**Excerpt provided**

Flipkart Online Services Pvt’s Ekart Logistics service deliveryman known as Wishmasters sort packages. (Photographer: Dhiraj Singh/Bloomberg)
Flipkart Online Services Pvt’s Ekart Logistics service deliveryman known as Wishmasters sort packages. (Photographer: Dhiraj Singh/Bloomberg)

The central and state governments are expected to impose 0.5 percent tax collected at source (TCS) each on supplies to e-commerce players such as Amazon and Flipkart, a senior finance ministry official told BloombergQuint.

Which means, the total tax e-commerce players will deduct while making payments to suppliers will be 1 percent compared to a 2 percent ceiling under the Integrated GST, the official said requesting anonymity.

The proposed TCS is on the agenda of the GST Council’s next meeting scheduled on May 18-19 at Srinagar, the official cited above said. The provision is not for revenue generation, but to make such e-portals more accountable, the official said.

Tax experts agree the levy wouldn’t add much to the government’s kitty but will improve compliance. All that matters is some reporting by e-commerce players of total value of turnover of a given supplier, said Satya Poddar, tax partner-policy advisory group, EY. TCS will help compare turnover reported by suppliers through their tax returns. If the two values do not match, the supplier will have to reconcile the difference, he said.

Amit Sarkar, head-indirect tax of tax advisory BDO India, however, disagrees. GST itself has enough compliance and TCS unnecessarily adds to the burden.

It is an extremely retrograde step, very counterproductive to the principle of GST. In my opinion, just this provision not lead to ‘Start-Up India’, but ‘Shut Down’ India in the e-commerce space.

**Supplied information**

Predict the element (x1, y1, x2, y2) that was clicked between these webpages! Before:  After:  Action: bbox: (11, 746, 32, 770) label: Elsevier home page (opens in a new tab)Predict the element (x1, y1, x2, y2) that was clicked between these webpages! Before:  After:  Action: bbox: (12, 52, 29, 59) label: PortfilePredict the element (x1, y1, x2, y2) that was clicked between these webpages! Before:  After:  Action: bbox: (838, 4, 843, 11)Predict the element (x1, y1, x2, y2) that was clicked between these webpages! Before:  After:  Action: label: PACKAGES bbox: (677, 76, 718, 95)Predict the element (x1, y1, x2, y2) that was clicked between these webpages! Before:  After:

**What is required**
Answer these questions from the e-commerce tax article:
1. What TCS rate are the central and state governments each expected to impose?
2. When and where is the GST Council's next meeting scheduled?
3. At which tax advisory does Amit Sarkar head indirect tax?

**Worked solution**
1. 0.5 percent each
2. May 18-19, at Srinagar
3. BDO India